James Wiseman at the Indochino Miami showroom

Tonight’s 2020 NBA Draft will be a special class for many reasons, but is most notable for being the first virtual NBA Draft.

Sixty players will be selected by the 30 NBA franchises in two rounds of selections. Projected picks Anthony Edwards, James Wiseman, Obi Toppin and LaMelo Ball are among the players to be chosen to enter the league, and of those 60, a quarter of them will be wearing Indochino suits.

The made-to-measure suit brand is dressing 15 players for the draft — top picks Wiseman, Toppin and Onyeka Okongwu — as well as Cassius Stanley, Devin Vassell, Aaron Nesmith, Jahmi’us Ramsey, Devon Dotson, Reggie Perry, Ashton Hagans, Malachi Flynn, Mason Jones, Caleb Homesley, Myles Powell and Immanuel Quickley.

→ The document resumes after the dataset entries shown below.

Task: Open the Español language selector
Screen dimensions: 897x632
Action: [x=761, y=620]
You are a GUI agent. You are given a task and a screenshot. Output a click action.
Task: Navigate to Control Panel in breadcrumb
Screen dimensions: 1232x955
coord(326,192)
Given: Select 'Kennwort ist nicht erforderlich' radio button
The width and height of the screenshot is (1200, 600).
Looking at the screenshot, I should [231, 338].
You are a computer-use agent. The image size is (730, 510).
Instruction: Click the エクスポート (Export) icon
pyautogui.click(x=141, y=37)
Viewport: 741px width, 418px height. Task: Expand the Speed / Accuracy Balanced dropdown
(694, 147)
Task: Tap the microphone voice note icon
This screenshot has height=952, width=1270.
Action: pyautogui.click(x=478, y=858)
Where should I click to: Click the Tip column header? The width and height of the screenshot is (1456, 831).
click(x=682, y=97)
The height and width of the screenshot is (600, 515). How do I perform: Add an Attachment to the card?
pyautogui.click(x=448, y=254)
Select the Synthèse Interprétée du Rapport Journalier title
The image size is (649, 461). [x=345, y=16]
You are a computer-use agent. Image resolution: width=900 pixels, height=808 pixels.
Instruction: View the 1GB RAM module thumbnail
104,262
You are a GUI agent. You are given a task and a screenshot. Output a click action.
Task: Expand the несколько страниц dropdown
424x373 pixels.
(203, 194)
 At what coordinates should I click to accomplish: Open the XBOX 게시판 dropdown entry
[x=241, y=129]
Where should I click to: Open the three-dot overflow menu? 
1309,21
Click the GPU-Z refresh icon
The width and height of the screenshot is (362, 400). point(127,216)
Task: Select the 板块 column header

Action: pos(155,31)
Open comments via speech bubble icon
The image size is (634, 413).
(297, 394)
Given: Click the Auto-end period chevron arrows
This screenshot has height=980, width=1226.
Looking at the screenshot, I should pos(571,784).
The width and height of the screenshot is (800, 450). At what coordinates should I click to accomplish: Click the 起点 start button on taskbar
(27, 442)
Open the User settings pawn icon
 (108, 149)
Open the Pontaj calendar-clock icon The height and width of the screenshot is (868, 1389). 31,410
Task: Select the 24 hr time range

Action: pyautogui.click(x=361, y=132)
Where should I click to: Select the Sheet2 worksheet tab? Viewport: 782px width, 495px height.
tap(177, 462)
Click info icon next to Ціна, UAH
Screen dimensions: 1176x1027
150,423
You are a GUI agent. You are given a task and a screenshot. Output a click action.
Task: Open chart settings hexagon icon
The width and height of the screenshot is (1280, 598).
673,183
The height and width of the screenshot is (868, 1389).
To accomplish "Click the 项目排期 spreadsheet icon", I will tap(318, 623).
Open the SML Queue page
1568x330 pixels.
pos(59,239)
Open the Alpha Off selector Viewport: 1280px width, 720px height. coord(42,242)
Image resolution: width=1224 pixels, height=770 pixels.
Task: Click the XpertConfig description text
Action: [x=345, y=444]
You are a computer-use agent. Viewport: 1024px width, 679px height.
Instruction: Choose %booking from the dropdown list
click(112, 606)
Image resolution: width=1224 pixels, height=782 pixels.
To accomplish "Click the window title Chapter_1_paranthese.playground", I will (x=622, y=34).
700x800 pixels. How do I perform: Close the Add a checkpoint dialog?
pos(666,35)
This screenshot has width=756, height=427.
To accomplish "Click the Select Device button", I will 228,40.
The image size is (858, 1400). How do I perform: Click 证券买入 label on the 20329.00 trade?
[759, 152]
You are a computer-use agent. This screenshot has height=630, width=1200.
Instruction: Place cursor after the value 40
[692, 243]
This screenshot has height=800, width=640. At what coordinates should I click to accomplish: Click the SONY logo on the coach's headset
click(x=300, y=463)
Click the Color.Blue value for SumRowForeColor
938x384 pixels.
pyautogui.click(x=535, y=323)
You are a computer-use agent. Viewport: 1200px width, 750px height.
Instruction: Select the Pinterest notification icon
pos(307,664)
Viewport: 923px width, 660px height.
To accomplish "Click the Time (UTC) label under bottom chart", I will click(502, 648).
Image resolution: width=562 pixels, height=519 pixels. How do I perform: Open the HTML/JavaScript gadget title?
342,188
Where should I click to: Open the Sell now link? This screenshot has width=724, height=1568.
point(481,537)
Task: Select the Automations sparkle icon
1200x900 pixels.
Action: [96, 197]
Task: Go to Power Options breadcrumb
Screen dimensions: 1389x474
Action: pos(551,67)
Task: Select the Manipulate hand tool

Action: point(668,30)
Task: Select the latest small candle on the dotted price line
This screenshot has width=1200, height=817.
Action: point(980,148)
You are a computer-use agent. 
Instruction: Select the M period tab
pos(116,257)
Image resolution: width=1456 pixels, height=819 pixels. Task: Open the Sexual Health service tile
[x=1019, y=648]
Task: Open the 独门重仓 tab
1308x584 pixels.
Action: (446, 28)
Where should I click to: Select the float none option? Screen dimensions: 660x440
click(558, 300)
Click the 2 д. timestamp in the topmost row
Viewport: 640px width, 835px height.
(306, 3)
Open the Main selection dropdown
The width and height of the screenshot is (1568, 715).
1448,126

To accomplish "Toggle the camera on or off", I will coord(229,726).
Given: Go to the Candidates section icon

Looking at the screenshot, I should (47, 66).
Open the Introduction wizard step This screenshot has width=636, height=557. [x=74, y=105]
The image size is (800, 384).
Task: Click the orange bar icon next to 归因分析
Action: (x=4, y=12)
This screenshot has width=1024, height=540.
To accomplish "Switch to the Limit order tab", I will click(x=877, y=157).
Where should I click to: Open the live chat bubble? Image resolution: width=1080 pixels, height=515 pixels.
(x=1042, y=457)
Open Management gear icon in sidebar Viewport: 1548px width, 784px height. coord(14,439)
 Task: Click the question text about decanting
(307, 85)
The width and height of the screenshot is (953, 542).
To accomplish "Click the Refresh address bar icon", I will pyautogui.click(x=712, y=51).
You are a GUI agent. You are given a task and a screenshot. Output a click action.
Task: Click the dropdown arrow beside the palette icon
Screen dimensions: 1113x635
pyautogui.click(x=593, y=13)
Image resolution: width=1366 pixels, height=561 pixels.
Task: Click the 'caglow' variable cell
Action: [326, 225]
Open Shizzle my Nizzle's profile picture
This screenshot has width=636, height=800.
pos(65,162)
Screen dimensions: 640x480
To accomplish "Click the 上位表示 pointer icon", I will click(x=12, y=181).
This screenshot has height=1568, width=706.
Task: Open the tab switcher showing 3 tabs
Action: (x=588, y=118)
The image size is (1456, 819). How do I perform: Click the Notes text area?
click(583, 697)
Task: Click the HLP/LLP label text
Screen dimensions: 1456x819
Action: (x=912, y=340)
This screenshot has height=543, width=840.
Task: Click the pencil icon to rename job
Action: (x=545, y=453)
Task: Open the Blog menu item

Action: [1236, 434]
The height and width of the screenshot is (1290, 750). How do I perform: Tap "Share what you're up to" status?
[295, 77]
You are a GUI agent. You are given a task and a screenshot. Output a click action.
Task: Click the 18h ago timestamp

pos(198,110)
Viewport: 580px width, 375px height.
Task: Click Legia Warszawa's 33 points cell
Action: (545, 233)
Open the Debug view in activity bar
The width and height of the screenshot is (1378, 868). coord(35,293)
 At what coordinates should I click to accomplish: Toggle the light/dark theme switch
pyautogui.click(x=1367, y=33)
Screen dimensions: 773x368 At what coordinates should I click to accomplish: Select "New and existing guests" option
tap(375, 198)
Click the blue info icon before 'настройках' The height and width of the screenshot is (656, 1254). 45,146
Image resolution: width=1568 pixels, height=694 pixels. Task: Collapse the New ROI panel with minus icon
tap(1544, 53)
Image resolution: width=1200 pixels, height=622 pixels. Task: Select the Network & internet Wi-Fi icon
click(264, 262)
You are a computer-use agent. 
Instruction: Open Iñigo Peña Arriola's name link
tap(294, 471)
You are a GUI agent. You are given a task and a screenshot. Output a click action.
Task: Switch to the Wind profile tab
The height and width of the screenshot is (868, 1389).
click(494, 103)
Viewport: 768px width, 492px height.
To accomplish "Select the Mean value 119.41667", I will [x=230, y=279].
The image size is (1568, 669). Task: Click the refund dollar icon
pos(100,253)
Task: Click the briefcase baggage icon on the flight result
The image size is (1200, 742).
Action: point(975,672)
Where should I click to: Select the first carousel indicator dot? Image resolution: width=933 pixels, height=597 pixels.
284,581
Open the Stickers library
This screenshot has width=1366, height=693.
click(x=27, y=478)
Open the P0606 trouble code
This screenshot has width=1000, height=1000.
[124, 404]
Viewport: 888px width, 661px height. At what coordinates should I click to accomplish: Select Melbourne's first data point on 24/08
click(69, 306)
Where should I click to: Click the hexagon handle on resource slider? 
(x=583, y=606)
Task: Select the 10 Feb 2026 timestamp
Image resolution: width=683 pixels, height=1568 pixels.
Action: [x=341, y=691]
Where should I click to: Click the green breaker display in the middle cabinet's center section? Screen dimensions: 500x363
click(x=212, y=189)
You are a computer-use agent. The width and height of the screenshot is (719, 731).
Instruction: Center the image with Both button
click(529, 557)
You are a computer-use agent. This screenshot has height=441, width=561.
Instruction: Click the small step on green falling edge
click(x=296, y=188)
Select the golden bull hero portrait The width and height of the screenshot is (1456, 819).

For years, players attended the NBA Draft sitting at tables with family and friends and walking to the stage to wear their teams’ hats, but this cannot be done at home, where all of the prospects will be receiving the news this year. An Indochino suit is the antithesis of stereotypical COVID-19 attire like casual apparel, hoodies and sweatpants.

“I think the entire world is looking to get back to a sense of normalcy,” said Indochino president and chief executive officer Drew Green. “There are changes from the last eight months that’ll stay with us, but our clients say they want to get back to looking their best. I don’t think the draft is an inflection point of that, but it’s a return to normal in some respect.”

Brooklyn-born Toppin, who is the number-one ranked power forward in the draft and a projected top five pick, said his draft suit is his first.

“I feel better now that I have my suits,” he joked. “But for real I’m blessed to have the opportunity to be able to say I’m in the NBA draft because a lot of people dream of this moment.”

Obi Toppin at the Indochino Las Vegas showroom

Obi Toppin at the Indochino Las Vegas showroom.  Courtesy Photo

Last year, the company dressed four athletes, including RJ Barrett, whom they signed to a multiyear deal which, according to Green, was “a smashing success.”

“We had an expectation for awareness and sales and the partnership generated more awareness and buzz about the brand and his style,” Green added, and Barrett will play a “big role” in the draft again. Green did not divulge how the New York Knicks forward will be involved.

This time around, Indochino thought of not only finding the next Barrett, but decided to focus on a slew of athletes. The initial plan called for dressing 12 athletes and was later expanded to 15, which is the biggest selection for the NBA Draft.

“Having a suit and looking your best is such an important part of your first job,” Green said. “We’re so grateful because we’re part of these players’ first step in their careers and we do that with tens of thousands of people that don’t play basketball. The NBA Draft has become a special opportunity to highlight an Indochino suit or outerwear.”

Green added, “The draft also speaks to what we do perfectly, because you have guys like Wiseman who is 7 feet, 1 inch and can’t buy off the rack so he needs something fitted perfectly. Everything we make is one-of-a-kind and the players were able to create their own style and we helped them, but really each individual garment was done with a style in mind. Each pick came into one of our showrooms to get fitted for their suit.”

Green said Indochino had plans to open additional showrooms with Nordstrom this year, but this was disrupted by COVID-19. Last week, the brand saw its biggest week of sales since February, and it opened its first two showrooms with Nordstrom at Perimeter Mall outside Atlanta, and Westfarms outside Hartford, Conn., two weeks ago, bringing total showrooms to 54.

“Online did way better than we thought it would,” he said. “Our retail model is different and is suited for a pandemic in a way in that we hold appointments and don’t have inventory. People changed how and what they buy, but it helped us emerge as a market leader in the categories we sell into.”